AssertionError: The number of doc returned by the retriever is less than the topk.

but i have set 'retrieval_topk': 1,

ignorejjj commented 4 months ago

The simple pipeline.py is only for testing the normal operation of the overall process, and the index we provide is just a toy index.

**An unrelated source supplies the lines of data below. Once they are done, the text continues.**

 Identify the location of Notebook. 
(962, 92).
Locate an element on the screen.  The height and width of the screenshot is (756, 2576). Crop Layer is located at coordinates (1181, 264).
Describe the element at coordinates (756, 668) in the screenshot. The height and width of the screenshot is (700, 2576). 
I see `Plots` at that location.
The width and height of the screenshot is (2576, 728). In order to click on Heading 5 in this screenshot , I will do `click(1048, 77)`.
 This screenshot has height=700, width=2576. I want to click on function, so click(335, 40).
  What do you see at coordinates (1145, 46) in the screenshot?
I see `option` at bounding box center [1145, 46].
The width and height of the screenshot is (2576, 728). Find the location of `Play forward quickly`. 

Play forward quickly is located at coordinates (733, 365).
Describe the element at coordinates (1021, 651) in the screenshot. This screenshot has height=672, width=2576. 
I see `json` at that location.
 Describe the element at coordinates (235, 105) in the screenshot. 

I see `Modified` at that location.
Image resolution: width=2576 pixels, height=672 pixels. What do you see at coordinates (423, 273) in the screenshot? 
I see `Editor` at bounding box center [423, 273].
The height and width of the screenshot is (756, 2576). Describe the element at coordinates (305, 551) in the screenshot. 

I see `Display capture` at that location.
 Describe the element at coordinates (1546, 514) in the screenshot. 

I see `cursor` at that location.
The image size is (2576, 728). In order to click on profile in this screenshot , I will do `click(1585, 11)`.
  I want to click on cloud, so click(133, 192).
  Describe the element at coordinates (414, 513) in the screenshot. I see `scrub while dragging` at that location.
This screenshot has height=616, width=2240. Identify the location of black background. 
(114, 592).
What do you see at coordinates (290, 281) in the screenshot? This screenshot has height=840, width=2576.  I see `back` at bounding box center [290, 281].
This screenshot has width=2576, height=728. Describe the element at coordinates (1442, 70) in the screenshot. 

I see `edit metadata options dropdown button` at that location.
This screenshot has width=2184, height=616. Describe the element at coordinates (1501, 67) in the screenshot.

If you need to use it to run experimental results, you need to create your own index, otherwise you can temporarily use the ready-made one.

For your new bug, you should set retrieval_topk larger than rerank_topk in the config. retrieval_topk is used to control the number of documents returned by the retriever, and rerank_topk is used to control the number of documents retained after rerank.

lwj2001 commented 4 months ago

I understand and thank you very much for your prompt reply!